> MATERIAL:
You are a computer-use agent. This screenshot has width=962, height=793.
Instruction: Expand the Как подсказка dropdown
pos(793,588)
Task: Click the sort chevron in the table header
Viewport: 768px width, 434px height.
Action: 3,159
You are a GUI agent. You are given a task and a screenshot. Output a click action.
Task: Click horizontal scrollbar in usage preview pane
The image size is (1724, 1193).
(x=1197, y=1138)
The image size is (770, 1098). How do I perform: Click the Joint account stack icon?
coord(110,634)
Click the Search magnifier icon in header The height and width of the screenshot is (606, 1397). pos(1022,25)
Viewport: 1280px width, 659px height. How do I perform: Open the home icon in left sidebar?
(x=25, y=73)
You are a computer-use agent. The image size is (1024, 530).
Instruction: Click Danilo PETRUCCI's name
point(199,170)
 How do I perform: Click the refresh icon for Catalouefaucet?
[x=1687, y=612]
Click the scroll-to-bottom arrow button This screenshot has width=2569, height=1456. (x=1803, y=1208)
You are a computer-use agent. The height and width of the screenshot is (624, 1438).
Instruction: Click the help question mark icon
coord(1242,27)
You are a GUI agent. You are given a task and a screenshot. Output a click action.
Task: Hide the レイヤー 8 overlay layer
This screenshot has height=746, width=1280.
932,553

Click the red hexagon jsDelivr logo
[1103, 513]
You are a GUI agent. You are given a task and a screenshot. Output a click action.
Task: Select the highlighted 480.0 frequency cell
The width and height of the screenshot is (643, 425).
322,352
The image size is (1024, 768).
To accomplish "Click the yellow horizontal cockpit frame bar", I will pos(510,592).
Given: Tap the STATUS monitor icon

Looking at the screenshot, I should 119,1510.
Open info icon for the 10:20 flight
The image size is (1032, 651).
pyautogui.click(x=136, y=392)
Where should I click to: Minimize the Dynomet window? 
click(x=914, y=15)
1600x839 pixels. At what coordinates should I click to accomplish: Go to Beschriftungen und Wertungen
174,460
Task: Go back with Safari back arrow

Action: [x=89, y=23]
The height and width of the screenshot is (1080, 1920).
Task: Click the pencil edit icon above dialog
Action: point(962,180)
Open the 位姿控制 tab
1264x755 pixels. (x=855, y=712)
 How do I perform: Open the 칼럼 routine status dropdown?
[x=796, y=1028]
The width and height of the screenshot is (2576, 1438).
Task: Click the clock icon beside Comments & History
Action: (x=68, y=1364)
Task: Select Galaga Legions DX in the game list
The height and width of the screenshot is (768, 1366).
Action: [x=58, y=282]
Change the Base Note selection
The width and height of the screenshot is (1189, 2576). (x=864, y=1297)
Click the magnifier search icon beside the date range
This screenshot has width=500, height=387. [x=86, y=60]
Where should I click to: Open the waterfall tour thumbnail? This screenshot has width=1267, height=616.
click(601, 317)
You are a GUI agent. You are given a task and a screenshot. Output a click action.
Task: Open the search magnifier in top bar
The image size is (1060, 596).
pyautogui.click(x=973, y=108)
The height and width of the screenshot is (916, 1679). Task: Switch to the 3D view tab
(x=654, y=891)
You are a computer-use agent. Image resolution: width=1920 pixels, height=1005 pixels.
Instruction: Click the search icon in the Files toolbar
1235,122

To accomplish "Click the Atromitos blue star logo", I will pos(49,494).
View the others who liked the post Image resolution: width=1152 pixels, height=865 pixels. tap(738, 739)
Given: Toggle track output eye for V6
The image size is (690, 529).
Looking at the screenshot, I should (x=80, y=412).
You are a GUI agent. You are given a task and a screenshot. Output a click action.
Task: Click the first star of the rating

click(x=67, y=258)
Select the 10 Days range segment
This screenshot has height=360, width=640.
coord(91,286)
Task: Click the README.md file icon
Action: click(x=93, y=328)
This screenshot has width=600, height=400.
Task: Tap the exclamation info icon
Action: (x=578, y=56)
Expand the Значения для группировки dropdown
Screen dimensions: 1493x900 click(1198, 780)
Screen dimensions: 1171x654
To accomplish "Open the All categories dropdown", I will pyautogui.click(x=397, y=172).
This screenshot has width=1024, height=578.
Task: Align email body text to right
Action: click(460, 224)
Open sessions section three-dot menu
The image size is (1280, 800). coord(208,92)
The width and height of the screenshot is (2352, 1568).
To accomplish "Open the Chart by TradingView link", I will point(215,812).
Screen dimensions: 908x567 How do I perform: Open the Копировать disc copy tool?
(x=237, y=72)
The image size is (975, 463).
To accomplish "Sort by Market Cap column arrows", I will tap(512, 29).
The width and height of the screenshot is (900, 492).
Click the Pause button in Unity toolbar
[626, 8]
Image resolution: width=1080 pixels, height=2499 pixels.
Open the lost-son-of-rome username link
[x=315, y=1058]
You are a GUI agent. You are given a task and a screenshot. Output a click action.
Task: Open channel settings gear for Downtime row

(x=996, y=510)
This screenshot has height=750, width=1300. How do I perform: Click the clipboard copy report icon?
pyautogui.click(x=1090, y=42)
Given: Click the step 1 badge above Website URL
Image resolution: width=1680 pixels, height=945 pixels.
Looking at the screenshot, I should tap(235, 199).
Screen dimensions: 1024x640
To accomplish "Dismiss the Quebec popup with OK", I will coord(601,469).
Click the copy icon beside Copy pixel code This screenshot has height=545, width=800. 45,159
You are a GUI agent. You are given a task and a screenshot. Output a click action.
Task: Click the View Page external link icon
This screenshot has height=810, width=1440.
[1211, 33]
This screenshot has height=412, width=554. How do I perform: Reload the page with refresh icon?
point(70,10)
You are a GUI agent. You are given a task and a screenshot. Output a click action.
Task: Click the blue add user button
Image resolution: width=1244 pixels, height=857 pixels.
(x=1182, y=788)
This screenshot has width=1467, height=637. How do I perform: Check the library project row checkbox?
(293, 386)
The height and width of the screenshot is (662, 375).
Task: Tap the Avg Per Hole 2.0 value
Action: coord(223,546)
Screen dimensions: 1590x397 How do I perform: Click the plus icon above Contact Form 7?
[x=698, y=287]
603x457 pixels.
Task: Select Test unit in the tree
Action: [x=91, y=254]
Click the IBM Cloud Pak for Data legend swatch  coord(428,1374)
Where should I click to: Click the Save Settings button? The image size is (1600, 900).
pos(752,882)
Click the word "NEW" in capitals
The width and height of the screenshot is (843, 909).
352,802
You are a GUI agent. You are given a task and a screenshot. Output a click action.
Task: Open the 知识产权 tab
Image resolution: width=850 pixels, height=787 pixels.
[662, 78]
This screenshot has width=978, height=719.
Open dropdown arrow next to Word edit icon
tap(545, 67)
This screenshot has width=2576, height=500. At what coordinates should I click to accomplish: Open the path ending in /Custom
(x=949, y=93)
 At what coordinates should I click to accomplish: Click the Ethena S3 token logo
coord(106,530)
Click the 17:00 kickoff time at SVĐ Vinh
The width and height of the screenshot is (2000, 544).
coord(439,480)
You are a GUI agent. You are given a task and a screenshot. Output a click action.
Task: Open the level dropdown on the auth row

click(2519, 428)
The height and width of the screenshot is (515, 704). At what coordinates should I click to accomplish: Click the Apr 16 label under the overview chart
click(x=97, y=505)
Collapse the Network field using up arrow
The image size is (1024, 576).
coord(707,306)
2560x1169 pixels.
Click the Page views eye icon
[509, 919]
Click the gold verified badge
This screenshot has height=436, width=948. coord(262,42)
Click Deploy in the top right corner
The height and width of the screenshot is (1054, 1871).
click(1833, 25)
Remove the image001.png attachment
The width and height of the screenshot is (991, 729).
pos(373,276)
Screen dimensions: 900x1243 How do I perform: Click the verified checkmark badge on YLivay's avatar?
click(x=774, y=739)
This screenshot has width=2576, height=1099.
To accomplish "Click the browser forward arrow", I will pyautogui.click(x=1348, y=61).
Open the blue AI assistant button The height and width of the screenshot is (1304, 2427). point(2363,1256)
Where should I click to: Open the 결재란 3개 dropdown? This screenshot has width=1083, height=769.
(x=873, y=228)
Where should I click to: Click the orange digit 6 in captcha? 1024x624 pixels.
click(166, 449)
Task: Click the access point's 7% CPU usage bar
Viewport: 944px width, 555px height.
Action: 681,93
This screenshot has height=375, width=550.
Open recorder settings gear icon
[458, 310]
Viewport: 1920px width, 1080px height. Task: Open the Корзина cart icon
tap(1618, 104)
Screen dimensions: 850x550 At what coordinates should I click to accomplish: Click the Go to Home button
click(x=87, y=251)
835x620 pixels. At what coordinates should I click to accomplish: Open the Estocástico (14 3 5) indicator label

> GIVEN PROBLEM: From the line containing "The height and width of the screenshot is (916, 1679)." through the line containing "Looking at the screenshot, I should (x=80, y=412).", inclusive, reproduce the rows with "search icon" swapped for "magnifier icon" and nothing else altered.

> RESULT BELOW:
The height and width of the screenshot is (916, 1679). Task: Switch to the 3D view tab
(x=654, y=891)
You are a computer-use agent. Image resolution: width=1920 pixels, height=1005 pixels.
Instruction: Click the magnifier icon in the Files toolbar
1235,122

To accomplish "Click the Atromitos blue star logo", I will pos(49,494).
View the others who liked the post Image resolution: width=1152 pixels, height=865 pixels. tap(738, 739)
Given: Toggle track output eye for V6
The image size is (690, 529).
Looking at the screenshot, I should (x=80, y=412).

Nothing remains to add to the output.